The DataNet Federation Consortium (DFC) will build a policy-driven national data management infrastructure that addresses both the science and engineering data life cycle and the sustainability of data collections and repositories. The motivation for building the DFC comes from the data management requirements from the NSF Science of Learning Centers (EEG / MRI sensor data, video), the NSF Ocean Observatories Initiative (real-time data streams, simulation output, video), the NSF Consortium of Universities for Advancement of Hydrologic Science (point data), the iPlant collaborative (genome databases), the Odum social science institute (statistics) and engineering projects in hydrology and CAD/CAM/CAE archives.

Our approach uses the integrated Rule Oriented Data System (iRODS) to characterize management polices as rules controlling the execution of remote procedures. The DFC federates six principal communities of practice:

  1. Science and engineering projects that drive requirements for construction of data collection
  2. Institutions that promote long-term sustainability through re-purposing of data for educational use as reference collections
  3. Data management technology providers that implement the services needed to enable advances in science
  4. Storage facility providers
  5. Data management communities that establish policies and data interchange standards
  6. Education initiatives that promote student access to active data collections

Each community of practice is itself a federation across academic institutions, regional consortia, state institutions, federal institutions, and international collaborations. We view federation as a socialization process that develops consensus on standards for data management policies. By differentiating data life cycle changes as evolution of management policies, it is possible to build generic data management infrastructure that sustains all of the communities of practice. We are already building the data life cycle management infrastructure through integration of iRODS with workflow systems, digital libraries, preservation environments, social networking tools, and education tools. We will promote sustainability by enabling multiple communities to use and “own” a data collection. We are collaborating with federal agencies, vendors, and international projects on the development and application of reference implementations of generic data management infrastructure for use in data sharing, data analysis, data publication, and data preservation.

Project Abstract

Broader Impacts

We will integrate research and engineering collections into education classes through integration of appropriate analysis, governance, and publication policies, and give workshops and summer school sessions on application of the technology.

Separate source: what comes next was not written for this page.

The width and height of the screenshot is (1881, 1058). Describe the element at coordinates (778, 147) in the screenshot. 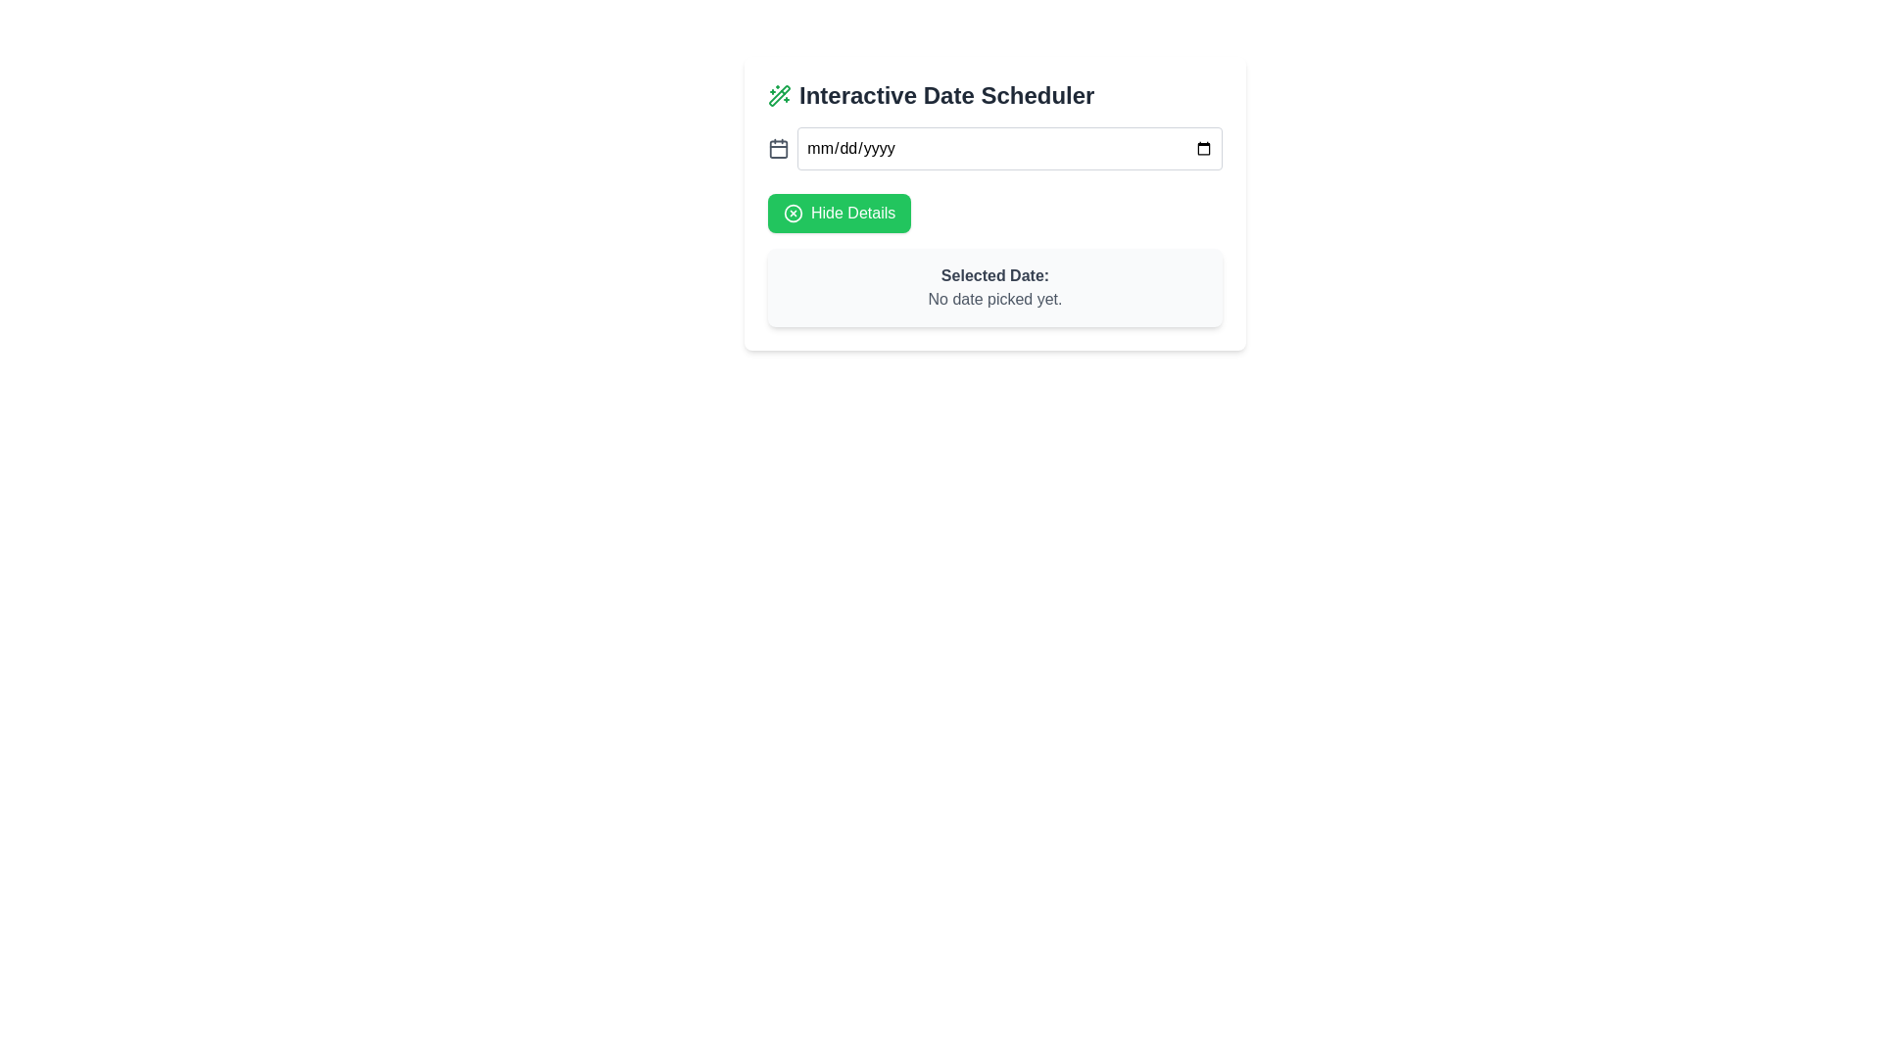

I see `the decorative date selection icon located to the left of the date input field` at that location.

The ability to involve students in research on “live” data, reinforced with research results from the Science of Learning Centers, can revolutionize interest in science. The ability to federate across existing collections will make it possible to build collections that span institutions, regions, and agencies enabling participation by local projects in national initiatives. The ability to compare archived results with real-time observations will drive new modes of research that dynamically control remote sensors. The integration across multiple communities of practice ensures representation from all stakeholders in the data life cycle. The DFC will implement a preservation environment to facilitate and encourage re-use of data for both research as well as education.